From all of the above we are tempted to formulate a temporary conclusion: that peer production based on the intersubjective logic of ‘communal shareholding’, i.e. characterized by non-reciprocal generalized exchange between the individual and the collective, now a seed form present in a transitional economic regime, may well be the emerging logic of social and economic organization of a new political economy and civilization yet to arise.

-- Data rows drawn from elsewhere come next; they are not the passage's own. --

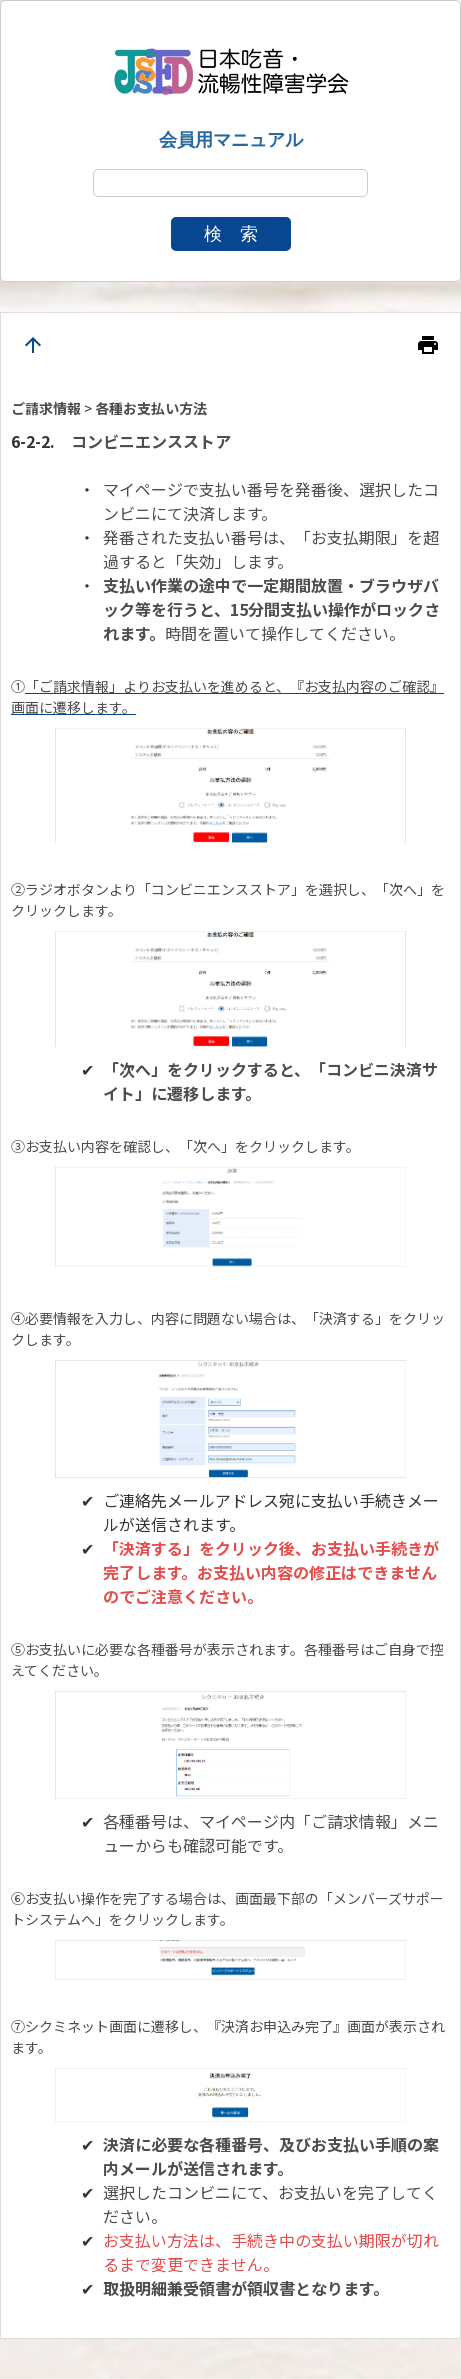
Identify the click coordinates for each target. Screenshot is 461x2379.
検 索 (231, 234)
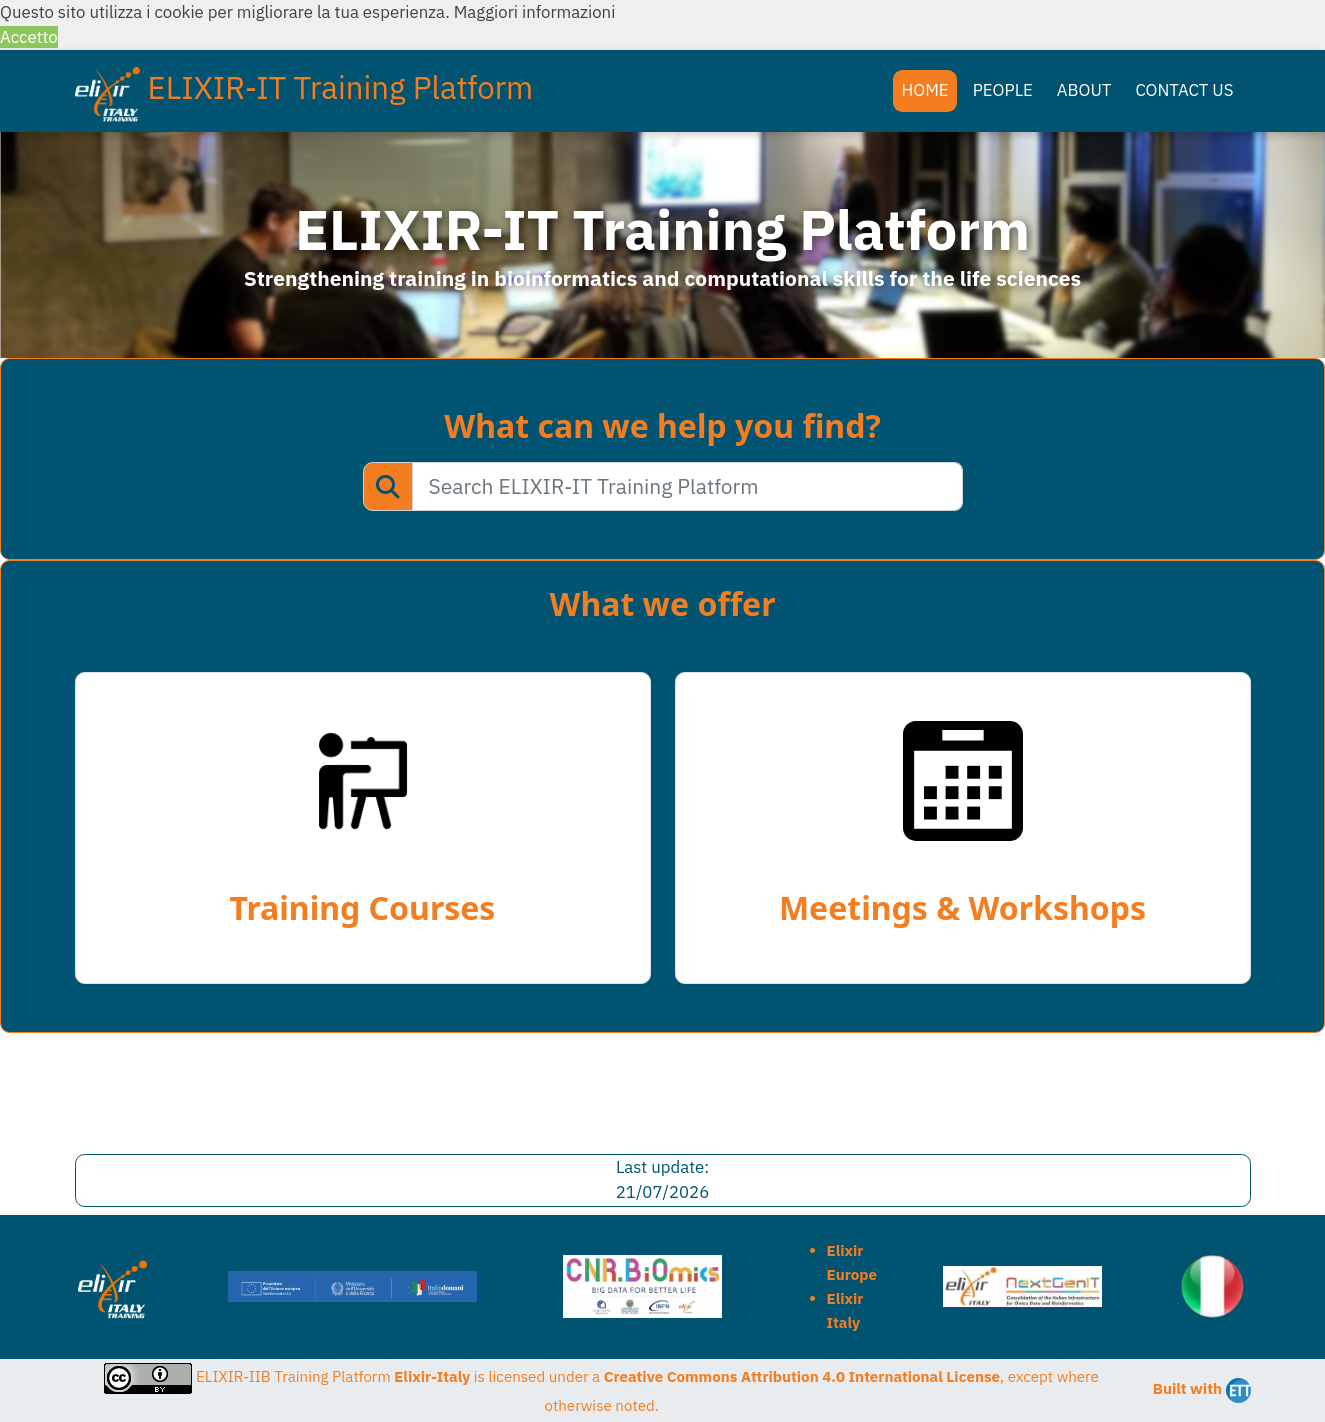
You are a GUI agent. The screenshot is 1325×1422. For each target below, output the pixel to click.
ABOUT (1084, 90)
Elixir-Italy (432, 1376)
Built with (1202, 1390)
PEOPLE (1003, 90)
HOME (924, 90)
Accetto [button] (29, 37)
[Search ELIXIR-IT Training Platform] (687, 487)
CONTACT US (1184, 90)
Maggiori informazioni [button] (535, 12)
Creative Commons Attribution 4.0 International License (802, 1376)
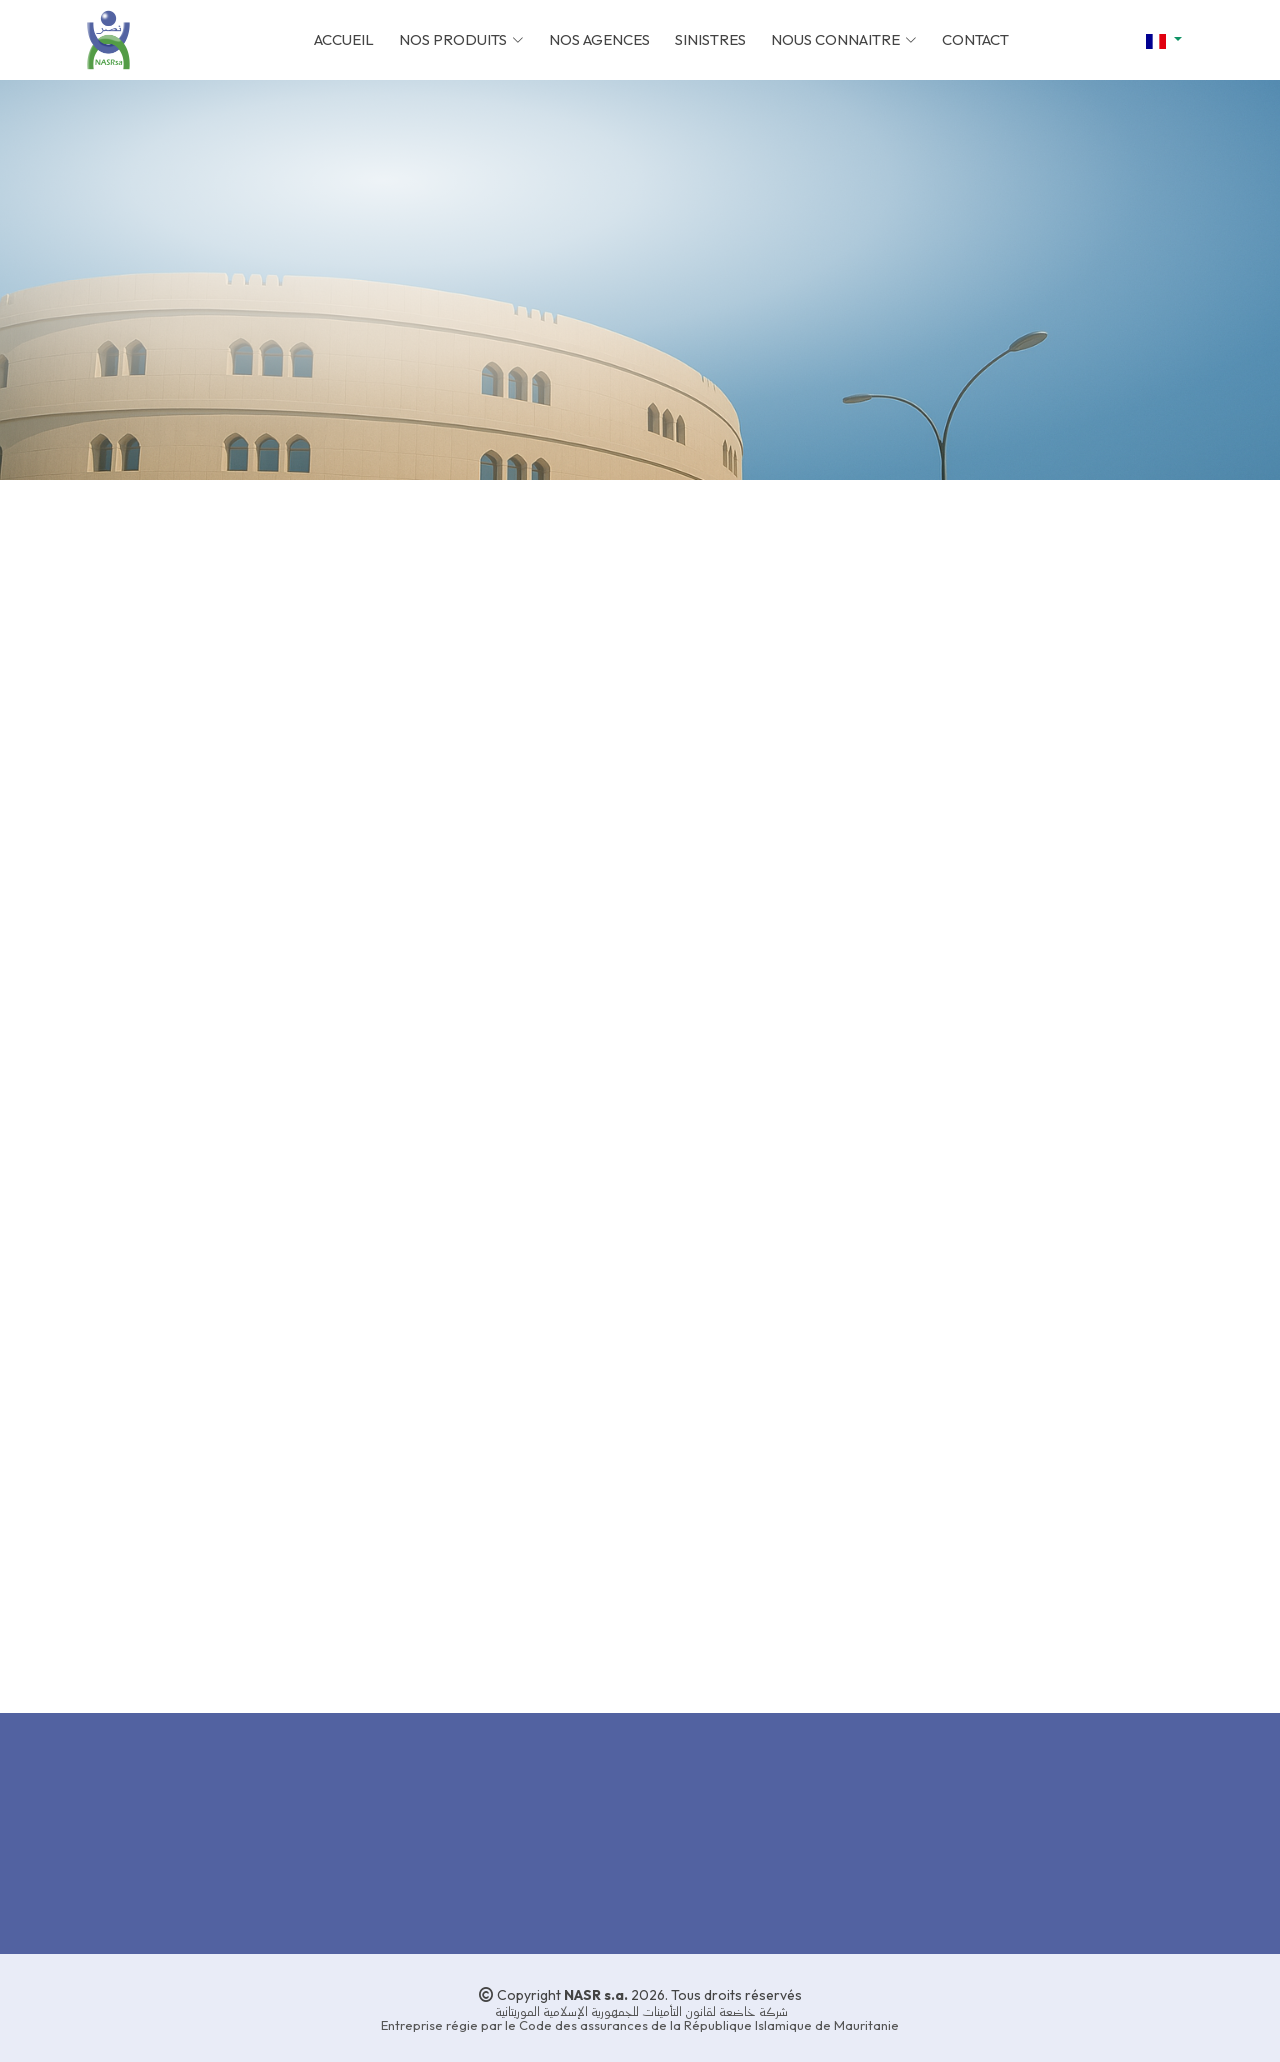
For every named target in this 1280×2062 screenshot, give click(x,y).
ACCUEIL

What we arrived at as a preliminary conclusion is that peer to peer modes are highly efficient, are based on advanced modes of motivation and cooperation, and on an ethic of non-reciprocal giving and sharing.

References:

Charles Leadbeater, draft of chapter 8 of his book, We Think, at http://wethink.wikia.com/wiki/Chapter_8_part_3

Jorge Ferrer, http://www.estel.es/EmbodiedParticipationInTheMystery,%201espace.doc

Derived from: Heron, John. Sacred Science. PCCS Books, 1998

Overview of the relational typology by Alan Page Fiske, at http://www.sscnet.ucla.edu/anthro/faculty/fiske/relmodov.htm

4 Comments Virtue in peer production (2): overview

  1. AvatarZbigniew Lukasiak

    I don’t understand why you ascribe mimetic desire to just the market economy. Where does that come from? My understanding of Rene Girard’s theory is that it is about a general mechanism crucially important even in the most primitive societies.

  2. AvatarMichel Bauwens

    Hi Zbigniew,

    I can’t find any statement which would indicate that I hold that opinion? Can you point it out to me? I do not speak of mimetic desire, but of the market based on the self-interest of both transactional partners, without structural regard for external effects (though such effects may be beneficial, and partners may be individually concerned)

    Michel

  3. AvatarZbigniew Lukasiak

    What I had in mind is the paragraph:

    The tertiary economy arises with the entrepreneur and capitalism. It is based on ‘equivalent’, i.e. ‘fair’ exchange, which is normative. Power arises from relative productivity, relative monopoly over a needed good, and from the wage relationship which creates dependence. Social groups are loose, and wants are determined by advertising and mimetic desire. Cooperation is no longer correlated to belonging. Relationships are impersonal.

    And in particular this fragment: “wants are determined by advertising and mimetic desire”. The fact that wants are determined primarily by mimetic desire is the core of the mimetic theory – maybe what you meant is really ‘mimetic desire (=wants) is determined by advertising’?

  4. AvatarMichel Bauwens

    ok, you were referring to Wim Nusselder’s statement. I don’t think he means that mimetic desire is only present there, but that the market specially exploits that human tendency.